Tuesday, April 17, 2012

My first ride with the TEAM

I was SO NERVOUS to bike ride with the TEAM.  We started the season biking indoors at 45-90 minute spin classes held at various gyms in the area.  Sometimes we’d spin together and sometimes individually.  I went to these classes religiously, worked hard and truly felt the pain afterwards, but I had no way of knowing how strong I was compared to the other riders.  The spin coach might tell us to set our bike resistance to a level 7, but our bikes have no numbers.  We each set on our bikes to what feels like a 7 to us.  I may have made been working harder than anyone in the class, or half as hard.  I just couldn’t tell.    

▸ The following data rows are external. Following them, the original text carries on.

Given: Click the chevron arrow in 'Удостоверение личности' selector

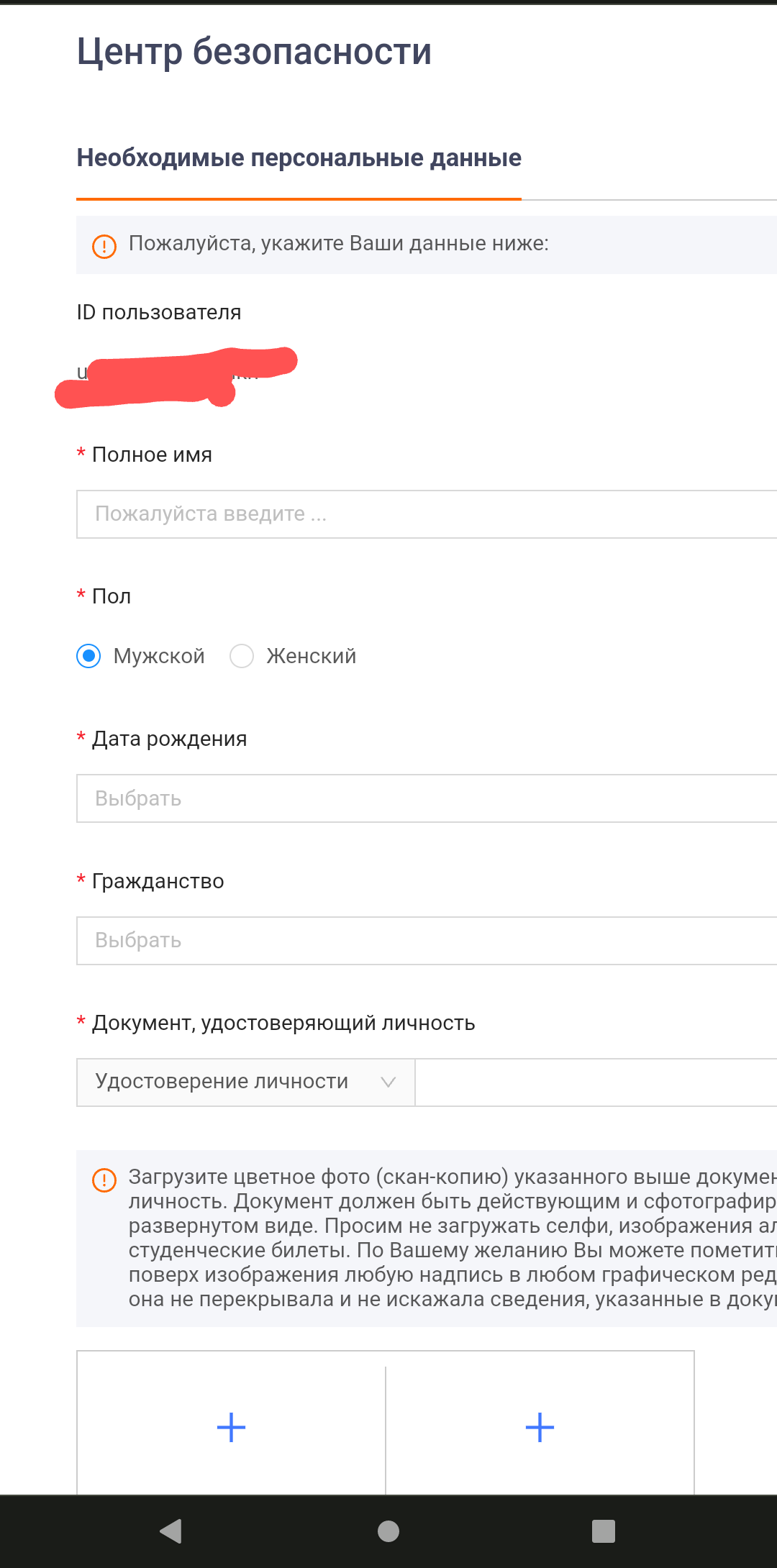Looking at the screenshot, I should (x=388, y=1082).
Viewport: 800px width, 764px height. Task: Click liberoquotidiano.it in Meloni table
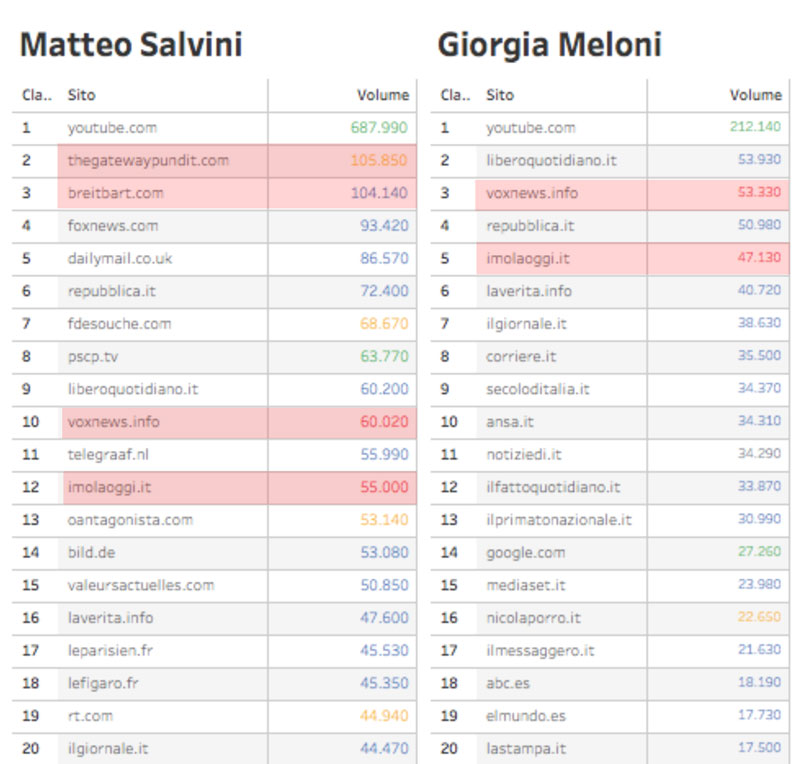(551, 160)
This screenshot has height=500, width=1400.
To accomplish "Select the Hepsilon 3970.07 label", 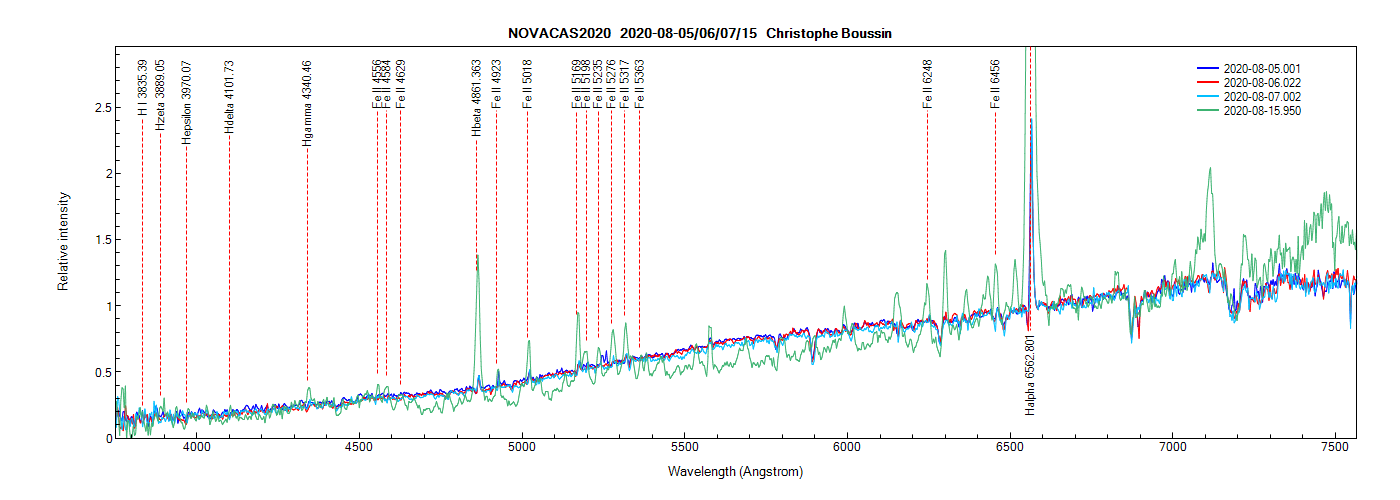I will click(x=186, y=102).
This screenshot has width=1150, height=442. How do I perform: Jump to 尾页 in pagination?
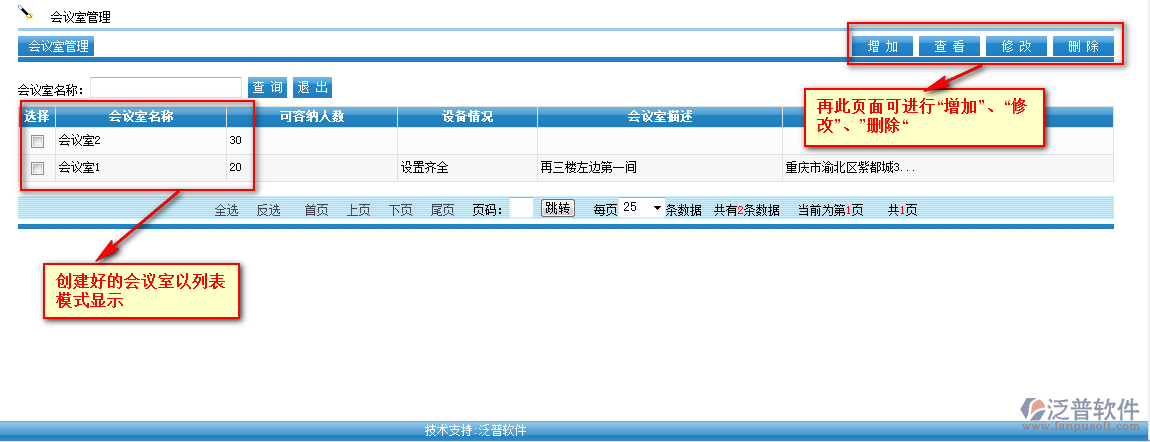pos(442,210)
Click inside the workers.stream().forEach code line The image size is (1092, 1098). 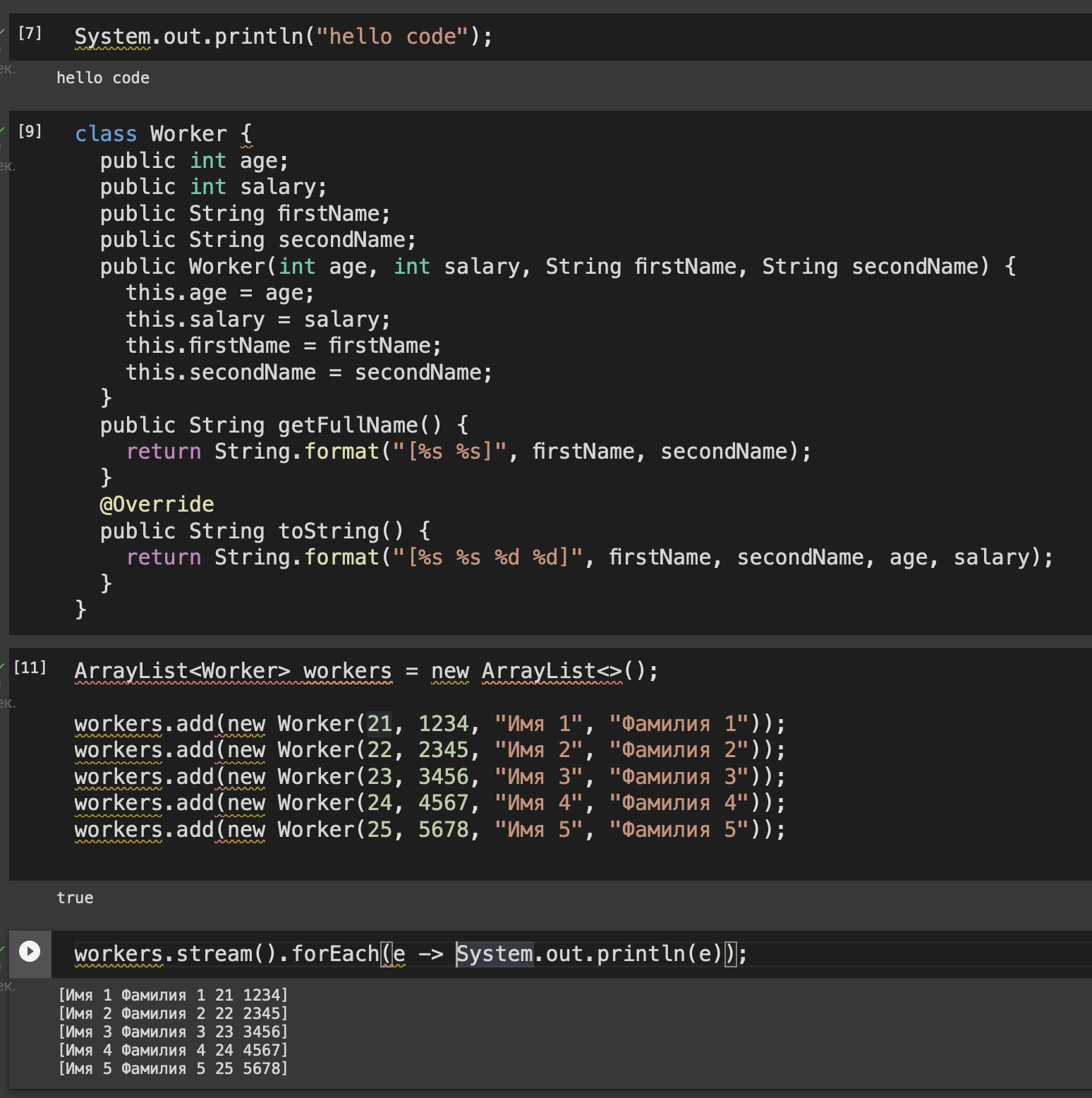pyautogui.click(x=409, y=954)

When the weather got warm enough the TEAM started riding outside.  I, unfortunately, missed the first few rides because of my ear infection, bad weather, and trips out of town.  Here comes in the SO NERVOUS part.  In the past I have always been the, or one of the, slowest riders in whatever group that I was with.  Will that happen again?  What if I can’t keep up with the group?  Will they tell me to go home?  Will they get mad because they have to wait for me?  If so, will they let me ride with them again next week?  I was assured over and over again that this would NEVER happen, but I still had an uneasy feeling.  So here comes my first ride with the TEAM……

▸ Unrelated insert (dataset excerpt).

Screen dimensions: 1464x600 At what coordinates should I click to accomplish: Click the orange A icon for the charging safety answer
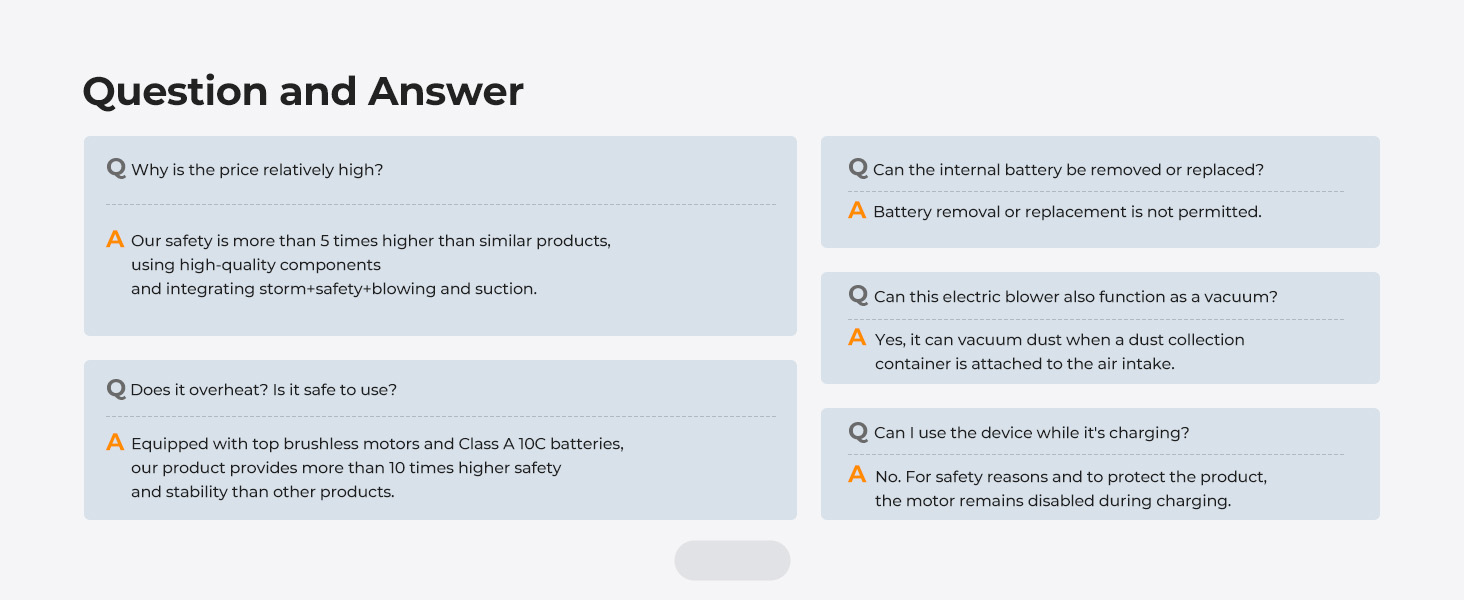coord(857,475)
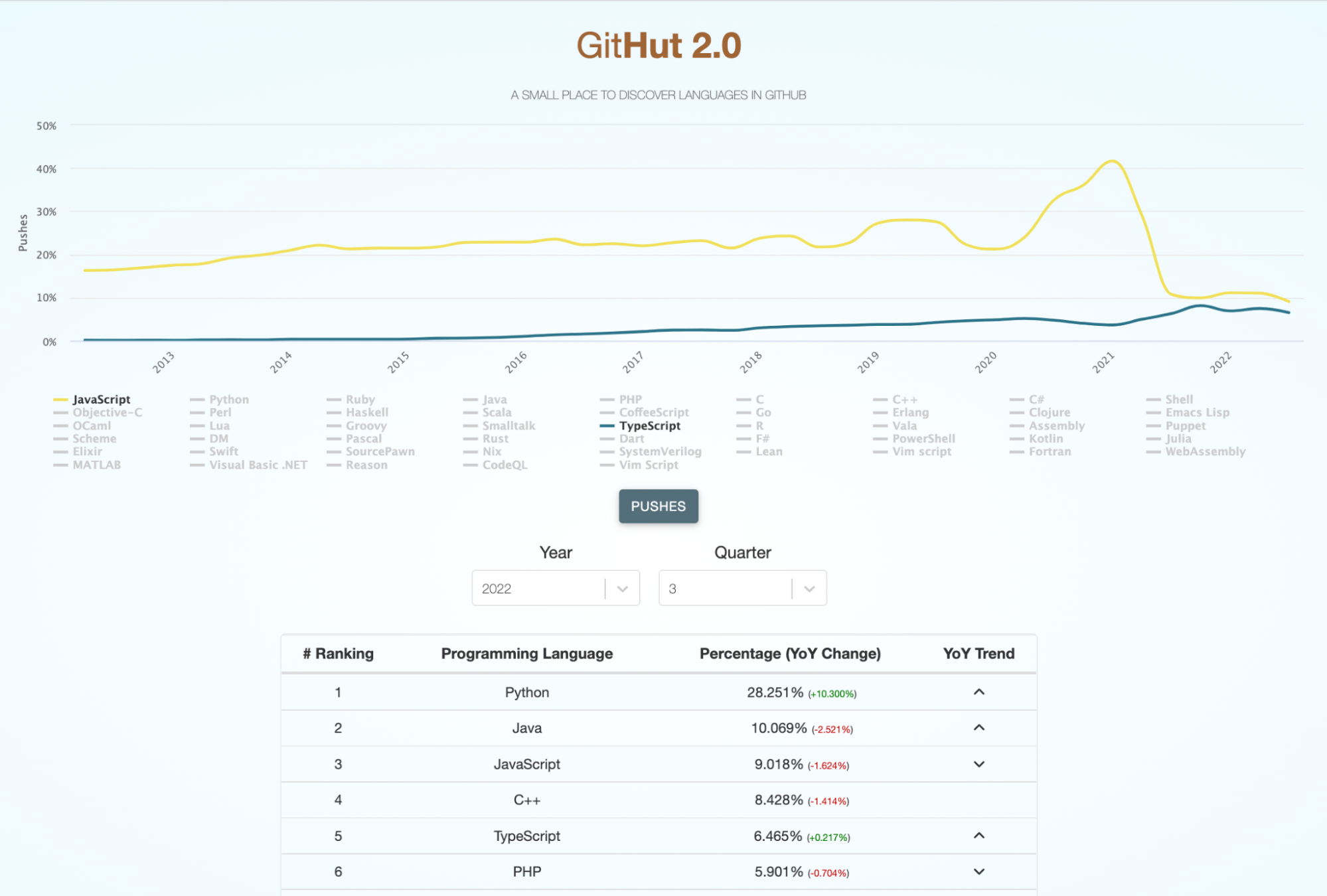Click Python's up trend arrow icon
The width and height of the screenshot is (1327, 896).
pos(978,692)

We met at the Syosset train station and rode 5 miles to the SUNY Old Westbury campus.  There we were supposed to ride a 4 mile loop around the campus 4 times and then ride back to the train station, 26 miles in all.  GREAT!  I figured that the worst case scenario for me would be that I would do 3 loops instead of 4 and I would not hold anybody up.  We started our ride and quickly split into two groups.  I was in the front group.  YEAH!  To be sure, I was the slowest one in the front group, but I was not holding the TEAM up.  When we got the campus we faced a lot of hills and the fast riders broke away from me.  I had a little trouble with my bike so some of the second group caught up to me, but I still wasn’t last.  I’d pass some teammates, some teammates would pass me and we would shout encouraging words to each other and move on. 

After a while a girl names Hillary asked me if I had seen anybody in a while.  I thought about it and realized that I had not.  We stopped our bikes at the beginning/end of the loop and waited for the other riders.  Nobody came.  I waited at the meeting point as she did the loop backwards.  She saw no one.  They left without us.  No, they would never do that.  Steve knew that I was having trouble with my bike.  He would not abandon me 5 miles from my car.  Come to think of it how do we get back to our cars anyway?  We followed the coach here.  Can we remember the way back?  Hillary doesn’t know the area at all, but I am kind of familiar with it.  I think that I can get us back to the train station, maybe not the same way, but we’ll probably get there. 

Hillary is a much stronger rider than I am, but she was patient and stayed with me the whole time.  (I guess that she didn’t have much of a choice if she wanted to find her car.)  When I saw my other teammates a few days later I scolded them for leaving me.  Shari told me that they had only done three loops when Steve, the head coach, told them it was time to go.  She told me that she pointed out that I was not with them but Steve told her that a few riders were staying behind to work hills.  (I am doing the hilly triathlon.  Most of my teammates are doing a flat one.)  They all just assumed that a coach was staying behind with us, or somebody, at the very least, he told us that everyone was leaving.  but no, we were left behind to fend for ourselves.  

I guess that I was right to be nervous after all.